Read La estrella escarlata Online
Authors: Leigh Brackett
Mordach se rió. Lo hacía con frecuencia, como si encontrase divertidos a los humanos que tenía apresados.
—No destruirá nada. ¿Te retractas, Mujer Sabia? ¿Reconoces que has mentido?
—No.
—Verdaderamente, no eres más sabia que tu madre y tus poderes de vidente son falsos también. ¿Mentís, irnanianos?
De nuevo sus palabras llegaron muy lejos, pero allí dónde no se escucharon otros las repetían. Se expandían como olas contra las murallas, llegaban a las ventanas y a los tejados.
—¡Vuestra profecía es falsa, la Mujer Sabia es una mentirosa, y el Hombre Oscuro un impostor!
De un tirón le arrancó el velo y la corona a Gerrith.
¡Estupor, sorpresa, ofensa! Más allá de los gritos de alegría del populacho, Stark pudo escuchar otras reacciones. Halk, Yarrod y los otros irnanianos de la plataforma hicieron ademán de querer matar a Mordach.

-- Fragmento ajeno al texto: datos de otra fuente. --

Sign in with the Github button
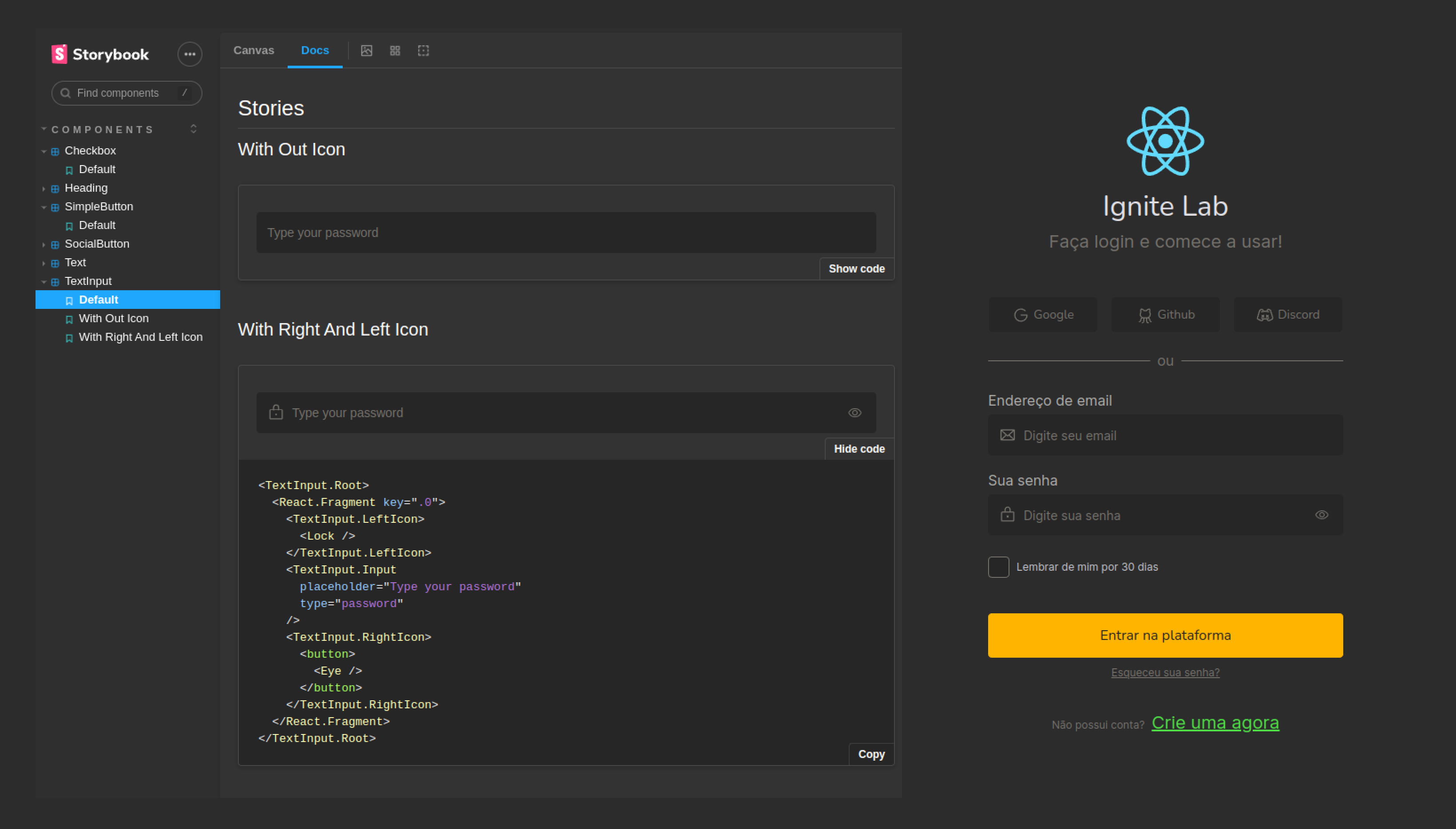Viewport: 1456px width, 829px height. 1165,314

La única que permaneció tranquila fue Gerrith, como si estuviera esperándolo. Y así debía ser, pensó Stark, a menos que las Mujeres Sabias de Irnan fueran habitualmente desnudas bajo el velo de ceremonias. Gerrith así lo estaba. Su figura era como una estatua alta de color bronce claro brillando bajo el sol. A lo largo de la espalda caía una trenza de color castaño rojizo. Su cuerpo permanecía fuerte, erguido y orgulloso bajo la lubricidad del populacho. La desnudez era normal en Skaith, así es que no era una cosa por la que escandalizarse. Aquello era otra cosa. Mordach no había hecho más que empezar, había desnudado sólo su cuerpo, pero quería desnudar su alma.
Lanzó el velo negro a la muchedumbre, que lo hizo jirones. Dio un pisotón a la diadema aplastándola y, a patadas, retiró los pequeños restos amarillos.
—Ahí tienes tu velo y tu corona. Ya no habrá nunca más Mujeres Sabias en Irnan.
También se esperaba esto. Pero su mirada tenía una frialdad terrible.
—Y tú ya nunca más podrás robar y saquear en Irnan, Mordach.
Su tono era profético y tan determinado que hizo temblar a Stark.
—La Corona estuvo con nosotros desde el Antiguo Irnan, durante la Gran Migración y los siglos sucesivos de reconstrucción. Acabas de destruirla y con ella la historia de Irnan ha acabado.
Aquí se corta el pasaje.